A rainha dos cárceres da Grécia
Aventura ficcional de Osman Lins se encerra com obra estranhável
A progressiva
incorporação do narrador ao próprio relato constitui o enredo em A rainha dos cárceres da Grécia (1976),
último romance de Osman Lins. Apresentando-se como professor de Ciências,
aquele se dispõe a escrever um ensaio sobre o livro de sua namorada Júlia
Enone, morta ainda jovem. O título dessa obra, reproduzida em apenas 65 cópias
mimeografadas, é justamente A rainha dos
cárceres da Grécia.
O romance é construído
em três níveis, o primeiro sendo o relato do desvendamento do livro de Júlia,
cuja personagem principal é Maria de França, moça “parda e pobre”. Em Recife,
ela passa longo tempo transitando entre infindáveis instâncias burocráticas. O
objetivo dessa odisseia miserável é obter um benefício previdenciário. Mas a
evidente referência ao universo de Kafka é apenas o ponto de partida para um
labirinto especulativo no qual cada vez mais, aparentemente, o narrador se
perde.
O que de fato ocorre é
que o escritor vai construindo e desconstruindo, à vista do leitor, uma
narrativa que só existe por meio de referências fragmentárias. Esse movimento
chega a complicar-se a ponto de parecer que não haverá como reunir num conjunto
tamanha variedade de segmentos textuais – pois ao discurso do narrador se
incorporam passagens de diversas obras literárias, citações de teóricos, textos
de jornal, paráfrases e muitos outros cacos de um objeto crescentemente
estranho e indefinível.
Não é possível ler o
livro sem considerar que, desde o ensaio Guerra
sem testemunhas (1969), Osman Lins transitou da ficção pura e simples para
uma refinada teorização sobre o lugar do escritor no mundo simbólico açambarcado
pela indústria cultural. Avalovara
(1973), sua obra-prima, já resultara dessa teorização, assim como da revolta de
Lins contra o clima opressivo instaurado pelo regime militar de 1964. Mas
aquele romance se constrói a partir de uma estrutura previamente dada, enquanto
A rainha dos cárceres... se revela
como impulso narrativo em busca da própria forma.
O ficcionista tem como
motivo inicial escassos (ainda que interessantes) dados de dois enredos – as
histórias de Maria de França e de Júlia Enone – e sai à procura de um
entendimento da obra que se anuncia, cada vez mais, vizinha da perplexidade do
narrador a respeito de si mesmo e do mundo.

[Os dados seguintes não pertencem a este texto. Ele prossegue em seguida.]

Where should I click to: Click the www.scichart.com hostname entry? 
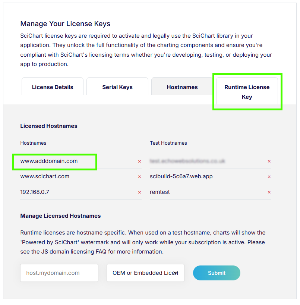[x=45, y=176]
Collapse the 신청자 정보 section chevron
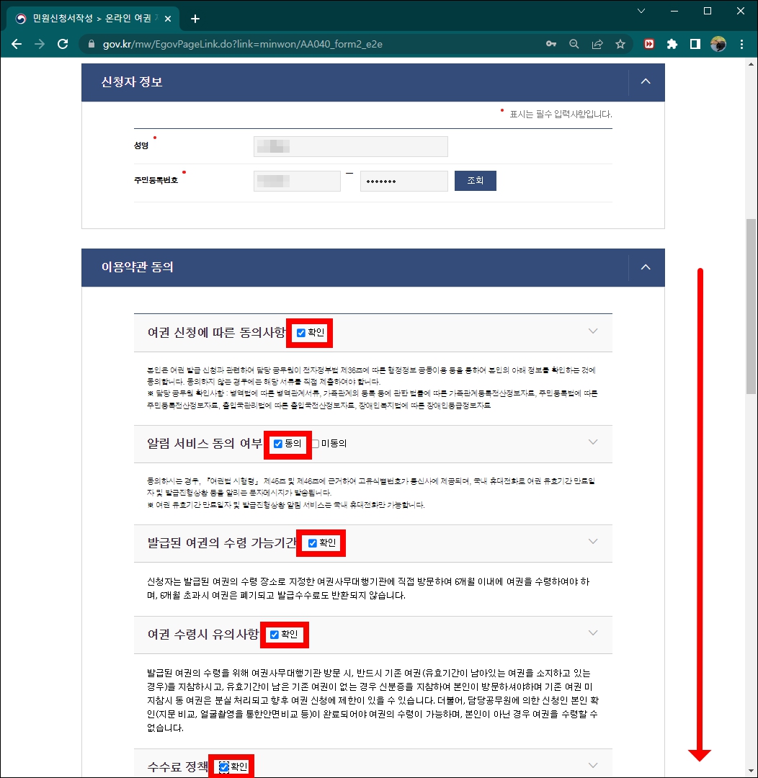Viewport: 758px width, 778px height. click(646, 81)
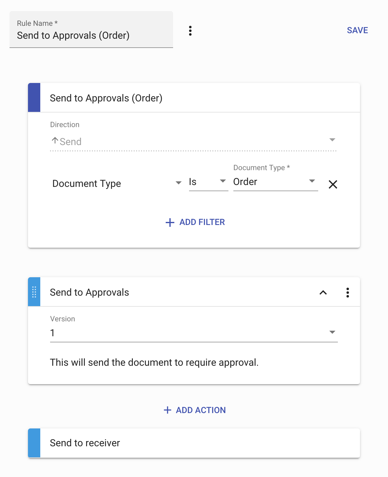Open the Send to Approvals action options menu

[348, 292]
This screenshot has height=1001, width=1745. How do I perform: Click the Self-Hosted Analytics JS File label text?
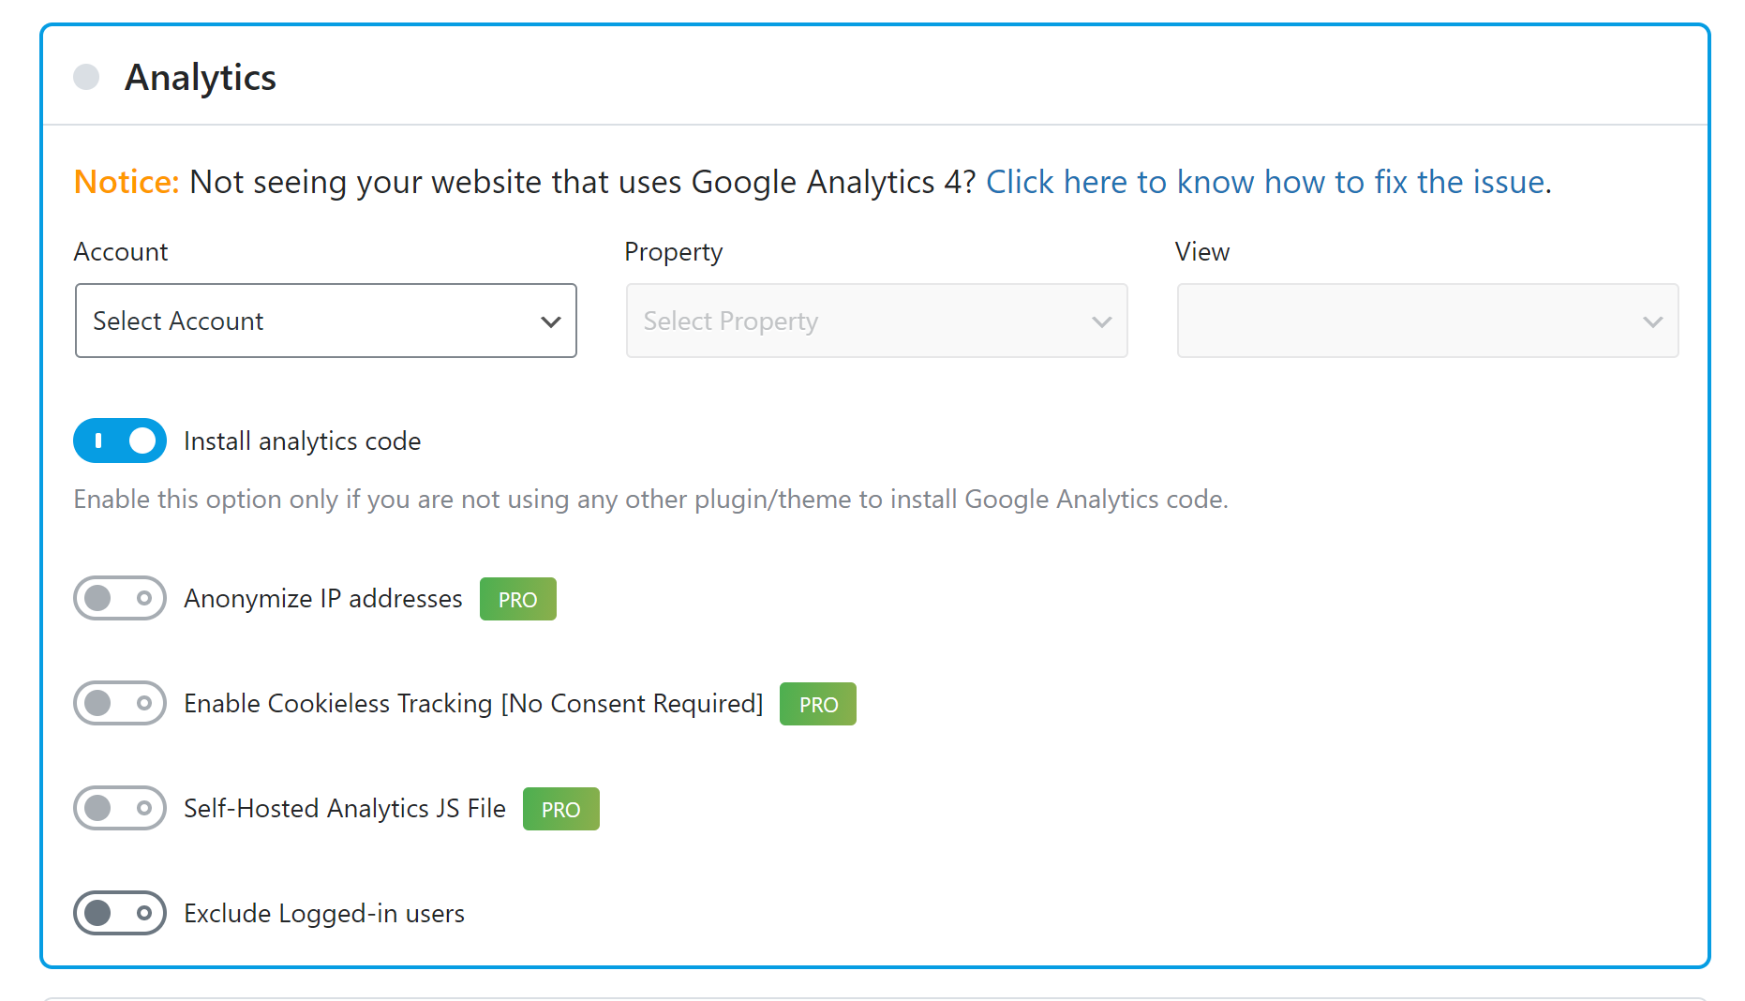(x=344, y=809)
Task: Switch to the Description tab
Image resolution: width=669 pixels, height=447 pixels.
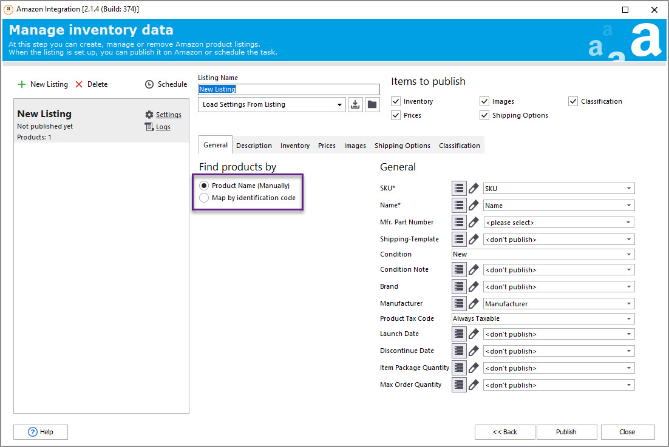Action: [254, 146]
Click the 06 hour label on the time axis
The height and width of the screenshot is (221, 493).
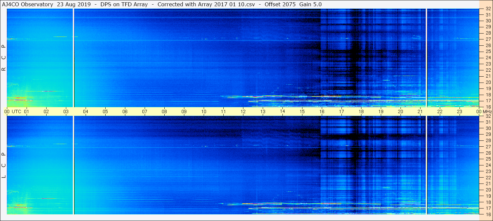(125, 111)
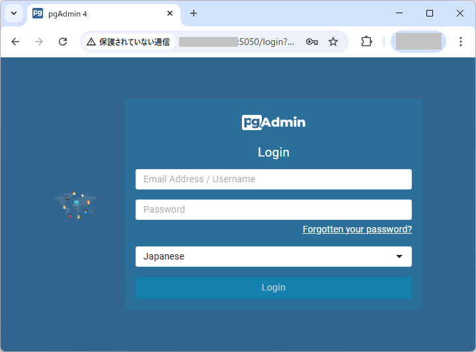Open the Forgotten your password link
476x352 pixels.
tap(357, 229)
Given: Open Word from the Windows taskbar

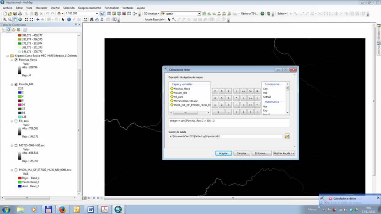Looking at the screenshot, I should pos(90,209).
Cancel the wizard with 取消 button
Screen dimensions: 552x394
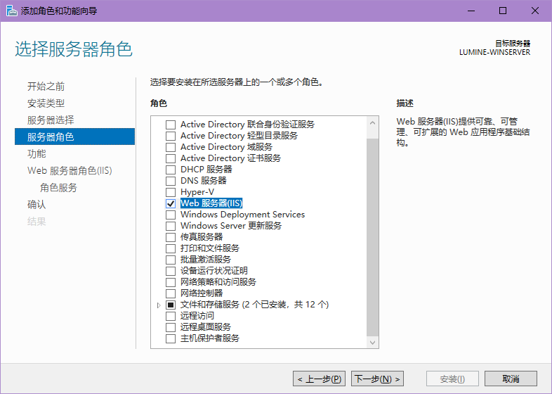pyautogui.click(x=510, y=379)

Não por acaso, no desfecho ele
assume o discurso da loucura, já anunciado no fato de que a escritora e sua
personagem são egressas de internações em hospícios. A loucura, por sinal,
chegou a ser vista pelo teórico Osman Lins, em Guerra sem testemunhas, como a única posição existencial restante
para um escritor lucidamente crítico.